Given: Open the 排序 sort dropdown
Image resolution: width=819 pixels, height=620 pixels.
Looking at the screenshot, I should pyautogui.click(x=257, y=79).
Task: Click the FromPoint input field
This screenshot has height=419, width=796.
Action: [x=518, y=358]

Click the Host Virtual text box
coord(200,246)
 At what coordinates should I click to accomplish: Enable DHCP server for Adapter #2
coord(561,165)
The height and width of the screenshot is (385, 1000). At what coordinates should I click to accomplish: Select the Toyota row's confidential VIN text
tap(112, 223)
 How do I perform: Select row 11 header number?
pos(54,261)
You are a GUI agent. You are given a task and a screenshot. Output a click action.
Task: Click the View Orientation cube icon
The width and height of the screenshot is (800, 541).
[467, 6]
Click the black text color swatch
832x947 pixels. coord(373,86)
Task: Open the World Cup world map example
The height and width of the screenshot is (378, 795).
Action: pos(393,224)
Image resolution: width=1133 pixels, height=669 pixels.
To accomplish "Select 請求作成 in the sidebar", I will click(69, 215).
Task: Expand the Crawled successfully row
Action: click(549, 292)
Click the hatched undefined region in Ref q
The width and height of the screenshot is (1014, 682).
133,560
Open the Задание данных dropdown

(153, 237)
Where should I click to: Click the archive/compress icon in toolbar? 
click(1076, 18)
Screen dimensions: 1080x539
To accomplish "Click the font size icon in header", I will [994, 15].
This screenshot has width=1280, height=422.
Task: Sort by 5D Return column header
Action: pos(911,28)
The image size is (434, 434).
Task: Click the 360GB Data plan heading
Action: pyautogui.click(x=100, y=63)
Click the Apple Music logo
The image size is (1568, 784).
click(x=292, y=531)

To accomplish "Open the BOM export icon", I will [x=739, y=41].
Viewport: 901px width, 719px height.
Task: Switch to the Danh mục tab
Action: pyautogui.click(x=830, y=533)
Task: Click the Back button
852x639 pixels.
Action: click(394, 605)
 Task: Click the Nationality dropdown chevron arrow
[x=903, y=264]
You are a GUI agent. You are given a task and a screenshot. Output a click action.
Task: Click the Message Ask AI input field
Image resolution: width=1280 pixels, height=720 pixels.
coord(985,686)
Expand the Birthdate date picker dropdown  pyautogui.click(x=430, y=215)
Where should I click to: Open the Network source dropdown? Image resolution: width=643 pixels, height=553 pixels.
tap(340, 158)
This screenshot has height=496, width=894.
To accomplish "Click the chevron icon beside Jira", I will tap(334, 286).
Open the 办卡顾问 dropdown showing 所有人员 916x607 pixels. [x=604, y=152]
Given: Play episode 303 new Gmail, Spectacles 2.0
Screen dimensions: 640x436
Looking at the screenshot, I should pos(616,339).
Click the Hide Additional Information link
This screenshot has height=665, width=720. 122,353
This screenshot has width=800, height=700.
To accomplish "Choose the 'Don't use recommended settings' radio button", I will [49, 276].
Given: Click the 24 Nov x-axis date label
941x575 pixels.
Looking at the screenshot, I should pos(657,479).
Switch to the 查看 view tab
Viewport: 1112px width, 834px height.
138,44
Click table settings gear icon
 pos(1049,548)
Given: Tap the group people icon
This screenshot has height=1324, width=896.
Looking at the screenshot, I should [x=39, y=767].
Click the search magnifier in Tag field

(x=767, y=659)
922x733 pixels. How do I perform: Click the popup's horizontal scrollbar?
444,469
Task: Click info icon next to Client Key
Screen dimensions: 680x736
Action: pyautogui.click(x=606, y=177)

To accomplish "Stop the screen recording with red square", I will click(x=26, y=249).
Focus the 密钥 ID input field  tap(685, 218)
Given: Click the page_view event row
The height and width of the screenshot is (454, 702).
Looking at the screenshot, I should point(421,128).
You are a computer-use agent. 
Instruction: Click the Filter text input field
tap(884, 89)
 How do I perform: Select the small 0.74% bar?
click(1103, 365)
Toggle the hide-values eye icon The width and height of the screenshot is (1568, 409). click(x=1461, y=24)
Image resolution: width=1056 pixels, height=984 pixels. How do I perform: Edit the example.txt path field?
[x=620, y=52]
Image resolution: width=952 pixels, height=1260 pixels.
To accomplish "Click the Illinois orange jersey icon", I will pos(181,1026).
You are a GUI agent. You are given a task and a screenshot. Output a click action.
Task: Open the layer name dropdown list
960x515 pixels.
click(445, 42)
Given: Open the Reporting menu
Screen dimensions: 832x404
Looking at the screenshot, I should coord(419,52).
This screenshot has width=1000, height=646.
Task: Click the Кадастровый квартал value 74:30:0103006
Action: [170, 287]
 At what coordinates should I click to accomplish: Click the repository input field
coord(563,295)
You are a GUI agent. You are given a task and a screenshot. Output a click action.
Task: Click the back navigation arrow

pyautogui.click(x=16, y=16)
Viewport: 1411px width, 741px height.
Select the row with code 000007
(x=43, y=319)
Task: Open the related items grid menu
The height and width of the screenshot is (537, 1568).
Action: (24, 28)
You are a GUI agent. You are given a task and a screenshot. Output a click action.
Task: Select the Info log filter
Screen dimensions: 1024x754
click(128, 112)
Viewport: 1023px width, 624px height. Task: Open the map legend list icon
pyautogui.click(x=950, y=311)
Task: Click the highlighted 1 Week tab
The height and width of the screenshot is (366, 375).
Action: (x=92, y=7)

### What the task asks
Which lines above contain "menu"? Show each of them.

### Response below
Given: Open the Reporting menu
Task: Open the related items grid menu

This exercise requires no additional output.